Are you France in disguise? Ireland’s profligacy in the first half an hour had echoes of what their Gallic cousins suffered at Twickenham, when tries perished within touching distance of the whitewash, or on a couple of occasions over it. The visitors needed a better grounding in how to finish off wonderful approach work.
Ireland’s supporters might have been on tenterhooks, perhaps fearing the worst, but despite passing up on 14-21 points during that period, Simon Easterby’s side had Scotland’s number. Again. Eleven wins and counting. A relief for Gregor Townsend’s team was that the final margin on the scoreboard could have been significantly worse.
Irish hooker Rónan Kelleher was held up over the line, and captain Caelan Doris suffered a similar fate. There were other moments where the Scottish line had a charmed existence, but that final attacking wrinkle eluded Ireland on those occasions, where a sharper appreciation of the space on offer and a tad more patience would have yielded the desired and thoroughly merited reward.
Victory offers a salve, the review less painful. The coaches and players will be able to discuss the pictures big and small and see what they could have done better.
There were two contentious moments from an officiating perspective. The first involved Ireland’s opening try-scorer Calvin Nash. As he outran Tom Jordan in a footrace and hacked on a loose ball, towards and over the Scottish line, Duhan van der Merwe pushed him in the back.
The television match official Richard Kelly invited referee James Doleman to have a look, and the New Zealander concluded that Nash wouldn’t have been in position to ground the ball as it skidded over the dead-ball line. Doleman brandished a yellow card and awarded a penalty.
![Ireland's Robbie Henshaw is tackled by Darcy Graham of Scotland during the Six Nations match at Murrayfield. Photograph: Stu Forster/Getty Images](https://www.irishtimes.com/resizer/v2/YQWTYTGCBV2AGZSE7PHS3WJVWI.jpg?auth=ce156340be79f03981e64ba7b55510f0e042007a45b4679e6777f7564faf6343&width=800&height=533)

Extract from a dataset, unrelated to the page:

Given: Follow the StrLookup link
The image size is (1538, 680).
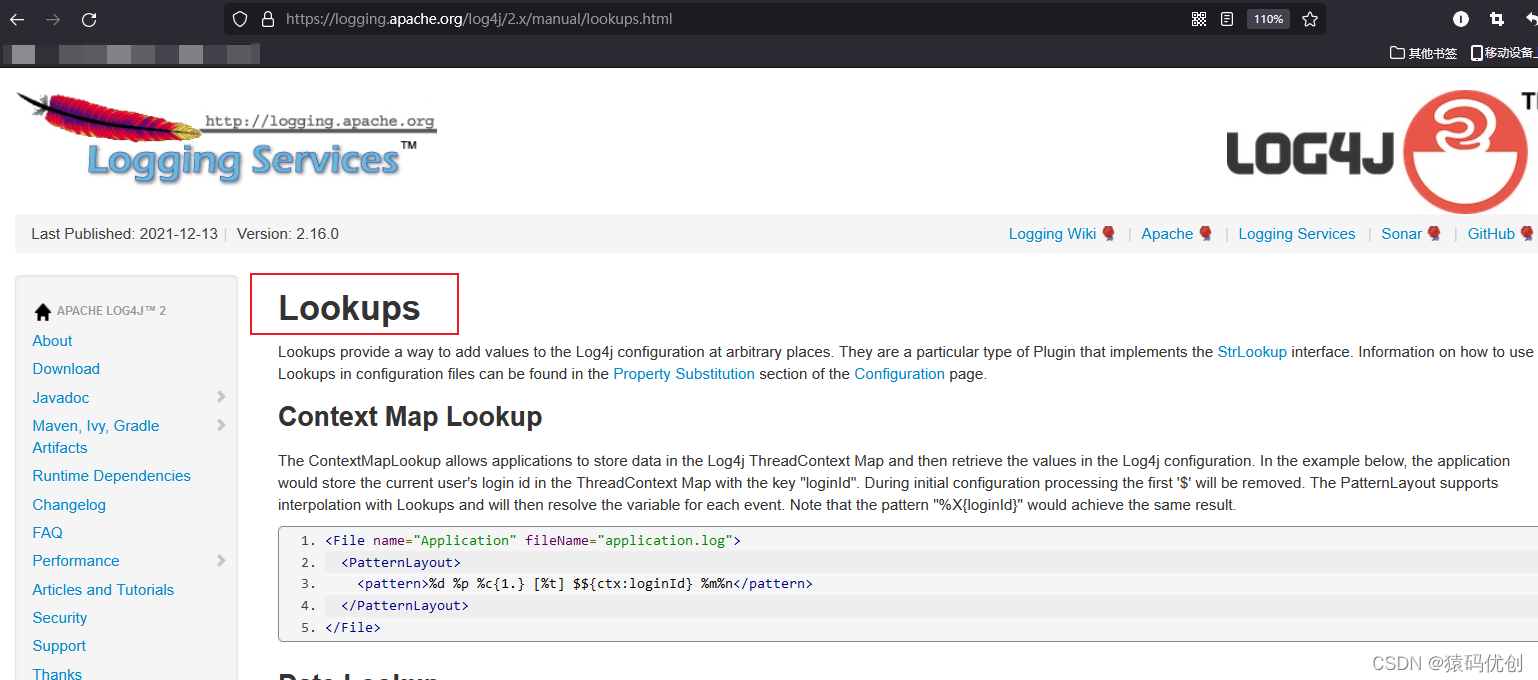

Nash was in front of the two Scottish defenders and certainly wasn’t going to win a race after he had been pushed to the ground. It was a moot point when weighed against the result of the match that went in Ireland’s favour. Had it not, the grounds for a penalty try might have weighed a little more heavily in the thinking of the Irish team and supporters.
The second involved Robbie Henshaw, who first went for an intercept but failed to nab the ball and then seconds later in the Irish 22, struck the ball with his hand in making a tackle. The TMO once again invited Doleman to have a closer look, and the referee determined that the Irish centre was making a genuine attempt to wrap in a tackling motion: ball to hand rather than hand to ball.

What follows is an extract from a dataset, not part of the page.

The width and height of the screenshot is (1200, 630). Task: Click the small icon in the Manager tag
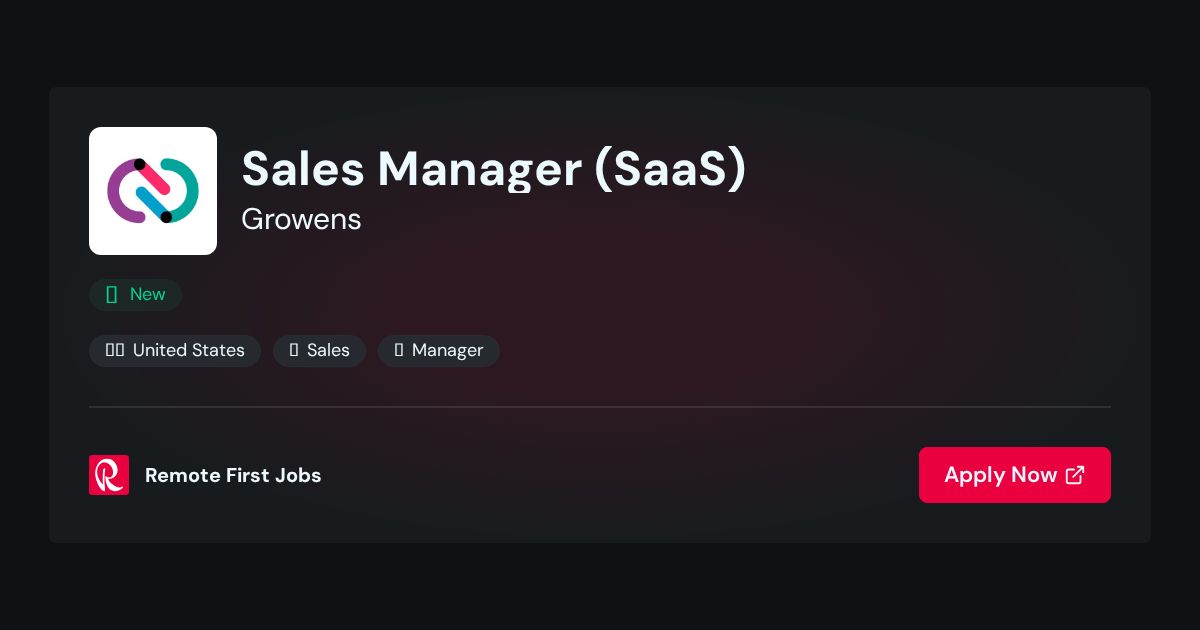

It was a sweaty moment as the officials teased out a prognosis, their decision met with howls of derision from the home supporters. There was a desperation in that guttural roar, an acknowledgment that the remnants of any lingering hope was about to be extinguished.
Ireland did so ruthlessly with the ferocity of a junkyard dog, defending their territory, and oversubscribed when it came to players producing big moments in defence. It was a long list. A cold, dreich Edinburgh night seemed an appropriate backdrop for an increasingly forlorn home side.
Watching them trudge towards lineouts like men heading to the gallows offered a window into their mental torment. There was no urgency. Ireland had broken them from the get-go. And while the Scots were understandably less of an attacking threat in the absence of Finn Russell and Darcy Graham it doesn’t fully explain how much they unravelled, and were picked apart and bullied.
There was so much to admire in this Irish performance as much for their grit and perspicacity in finding a way to win with an unrelenting desire and focus that was every bit as impressive as the physical virtues.